*Exercise requirements*:
A. From the message on integrated Bitcoin addresses, reproduce verbatim the passage starting at "Message-ID: <LbTxyE4--3-1@tutanota.com>" and ending at "single cold address.".
B. Answer these questions using the message on integrated Bitcoin addresses:
(i) Besides a Bitcoin address, what would an integrated address resolve into?
(ii) Which exchange does the message identify as the largest?
(iii) Which step in managing exchange cold-wallet systems would the feature eliminate?

*Provided passage*:
'''
Message-ID: <LbTxyE4--3-1@tutanota.com>
Content-Type: text/plain; charset="utf-8"

To whom it may concern,

I believe a missing feature in Bitcoin is the ability to have an "integrated address", where the address resolves into a Bitcoin address, and also a transaction message or some other kind of identifier.

By having this feature we could enhance the security of exchange cold-wallet systems, by allowing them to easily receive all payments to a single address from an infinite number of customers. We would also greatly simplify the process of setting up and managing exchange cold-wallet systems, because we would eliminate the "sweeping" step required to move multiple customer deposits from a hot address into a single cold address.

Although it would be nice to have all customers deposit directly into cold addresses, this quickly becomes impractical when large amounts of customers begin to use exchange wallets as their personal web-wallet, frequently depositing and withdrawing without trading action. You end up needing to have a staff member moving funds away from cold deposit addresses as a full time job - if you wish to handle customer funds in a completely secure manner.

Thus we see that most exchanges now use the hot-deposit system, where customers deposit into a hot address that is then automatically swept into a singular cold address, by a service which holds customers private keys online. You can observe this service at work simply by making a deposit to most major exchanges (including the largest exchange Binance), as you will see the funds quickly being "swept" to their cold wallet address in a manner which heavily suggests automation by a program which possesses private keys to the address you are sending funds to. This means there is always the danger of a sophisticated hacker being able to capture private keys to customer deposit addresses (as they are clearly being held online). An integrated address would allow all exchanges using this automated hot-deposit service to easily switch to a far more secure alternative of having all customers depositing directly into their singular cold wallet address.
'''
*Stored data*:
'''
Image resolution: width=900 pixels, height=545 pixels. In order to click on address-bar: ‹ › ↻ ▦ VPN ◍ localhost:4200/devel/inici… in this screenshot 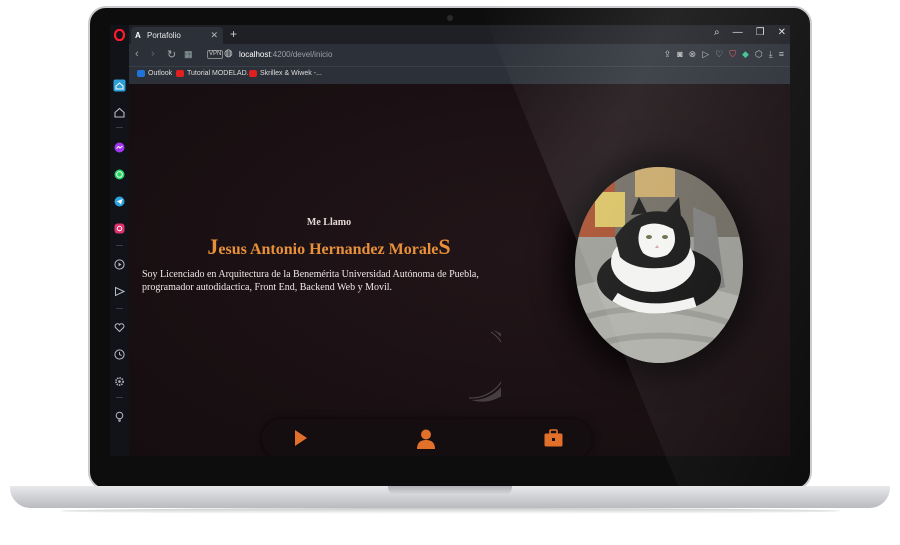, I will do `click(460, 55)`.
'''
*Outputs by task*:
A.
Message-ID: <LbTxyE4--3-1@tutanota.com>
Content-Type: text/plain; charset="utf-8"

To whom it may concern,

I believe a missing feature in Bitcoin is the ability to have an "integrated address", where the address resolves into a Bitcoin address, and also a transaction message or some other kind of identifier.

By having this feature we could enhance the security of exchange cold-wallet systems, by allowing them to easily receive all payments to a single address from an infinite number of customers. We would also greatly simplify the process of setting up and managing exchange cold-wallet systems, because we would eliminate the "sweeping" step required to move multiple customer deposits from a hot address into a single cold address.

B.
(i) A transaction message or some other kind of identifier.
(ii) Binance.
(iii) The "sweeping" step, which moves multiple customer deposits from a hot address into a single cold address.